Your output should consist solely of the lines from the one holding "Click the RN11 road badge near Karago" to the end of the records below, inclusive, reproduced exactly and free of pictures.

### Screenshot grounding data

- - - - - - -

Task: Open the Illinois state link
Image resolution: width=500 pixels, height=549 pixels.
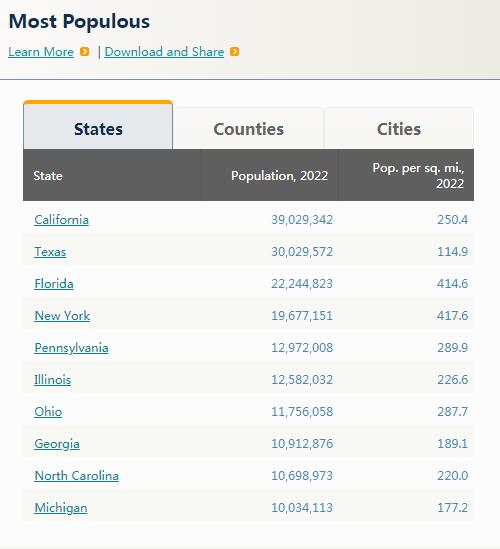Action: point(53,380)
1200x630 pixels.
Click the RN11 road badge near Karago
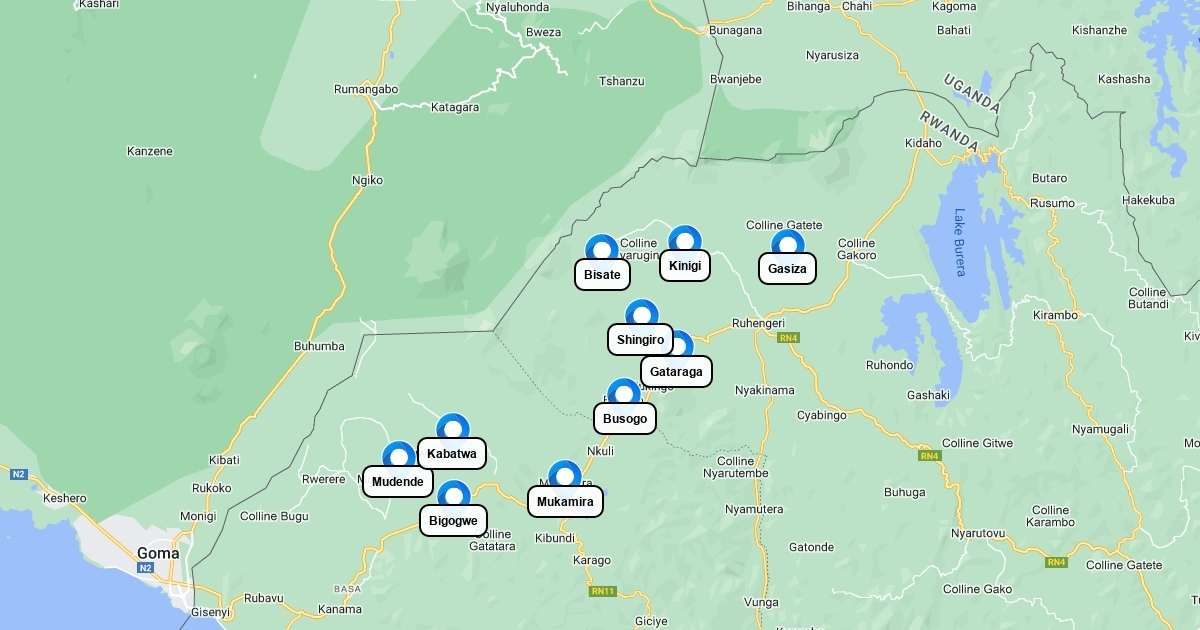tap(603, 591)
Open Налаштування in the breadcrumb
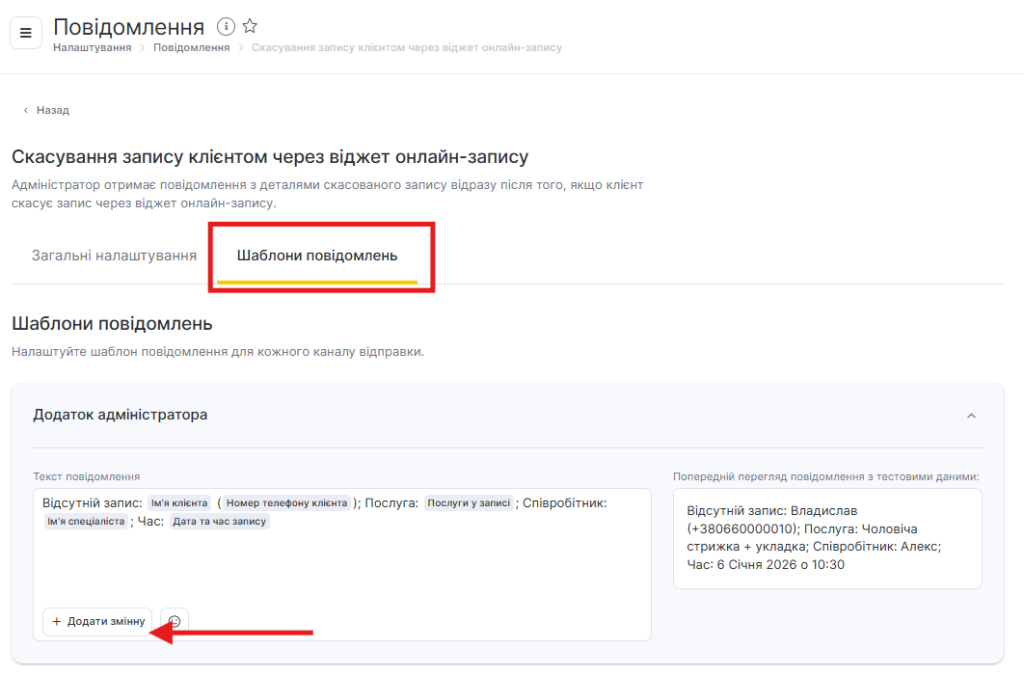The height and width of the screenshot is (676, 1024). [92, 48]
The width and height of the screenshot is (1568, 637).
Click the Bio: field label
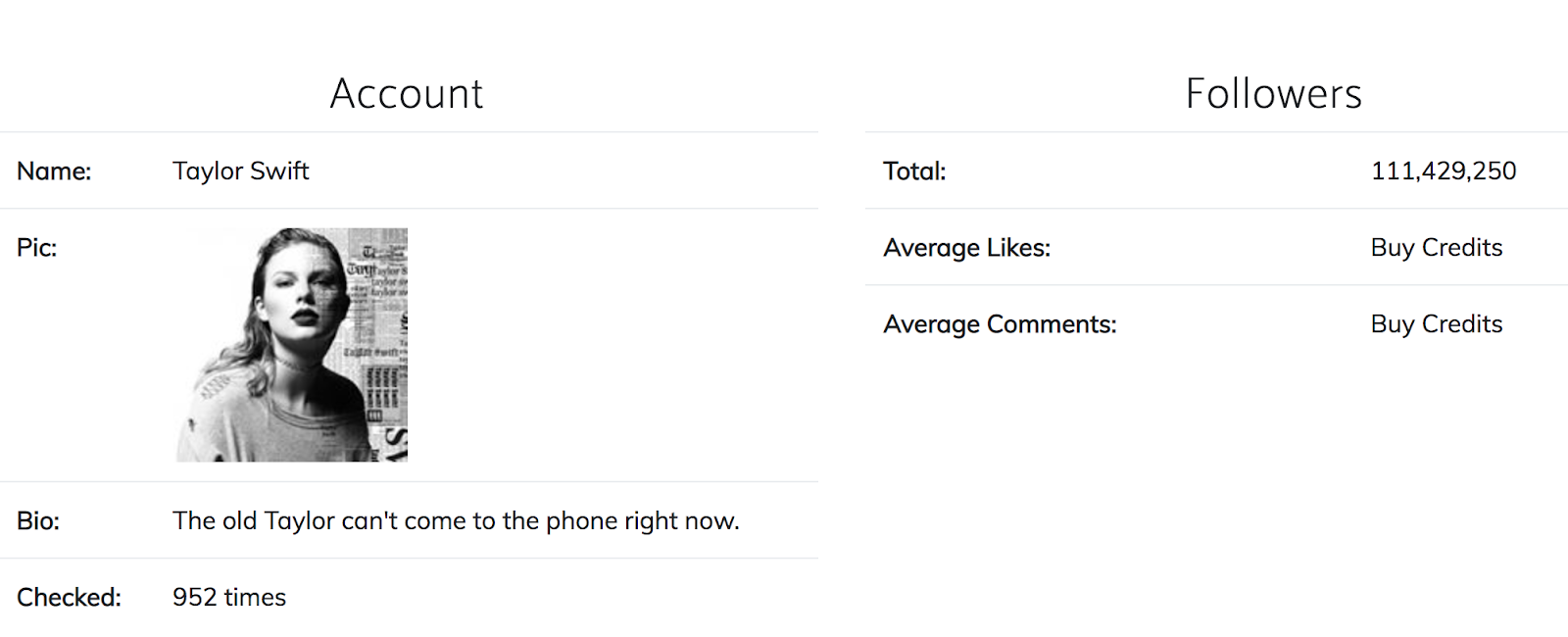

- - - - - - -

### Result
Click the RN11 road badge near Karago
tap(603, 591)
Open Налаштування in the breadcrumb
The height and width of the screenshot is (676, 1024). [92, 48]
The width and height of the screenshot is (1568, 637).
Click the Bio: field label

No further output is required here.